House debates
Monday, 22 May 2006
Grievance Debate
Kingston Electorate: Pathways for Families Centre
5:29 pm
Kym Richardson (Kingston, Liberal Party) Share this | Hansard source
I rise today for two very important reasons: to bring to the attention of the House the important work being undertaken at the Pathways for Families Centre at Hackham and to thank the Minister for Families and Community Services, the Hon. Mal Brough, for visiting the centre last week and agreeing to review the funding in an attempt to ensure the centre’s future. Since its inception the centre has been funded under the Howard government’s Local Answers program. The centre has provided all kinds of desperately needed services to the local area. In addition to running play groups for babies and toddlers, the centre provides courses for fathers to teach them how to play a much more constructive role in their children’s lives and brings fathers together to help support each other. The centre provides a series of courses for mothers as well, including a course entitled ‘What about Mum’, which reminds mothers about the importance of looking after themselves.
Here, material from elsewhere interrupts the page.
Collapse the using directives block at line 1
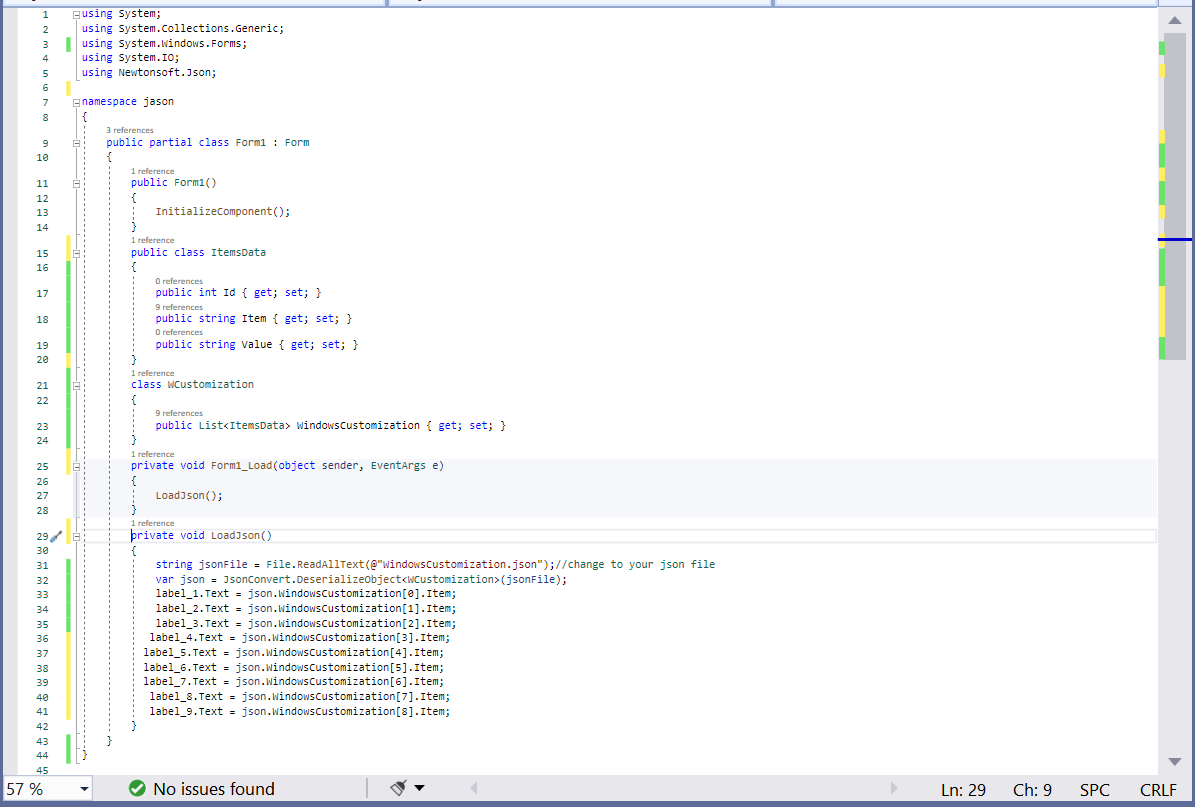This screenshot has width=1195, height=807. click(75, 13)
The centre provides a variety of personal development initiatives which enable parents to access educational programs they would not otherwise have access to. For example, last week I spoke with a man at the centre who had undertaken the Dad Factor course and has now completed a communication skills course which qualified him to the same level as a certificate III at TAFE. The centre assists parents who have been out of the workforce for a considerable period while raising their children to think about re-entering the workforce and to undertake training to assist them in making the transition. During all of these courses, the centre provides child care and a family-friendly atmosphere. We cannot underestimate the work being undertaken at this centre. A large proportion of the work is done by volunteers who have seen the work being done by the centre and are now giving their time in order for the services to continue and expand.
The centre was initially funded under the Howard government’s Local Answers program, which provided funding to organisations for a period of no more than four years. The idea behind the funding was that organisations would be given four years to address a particular social issue and then shift their focus to another problem or area. The difficulty with the Pathways centre is that it has been so successful and the problems it is addressing simply cannot be solved in four years. The problems have evolved over generations and will take time to fix.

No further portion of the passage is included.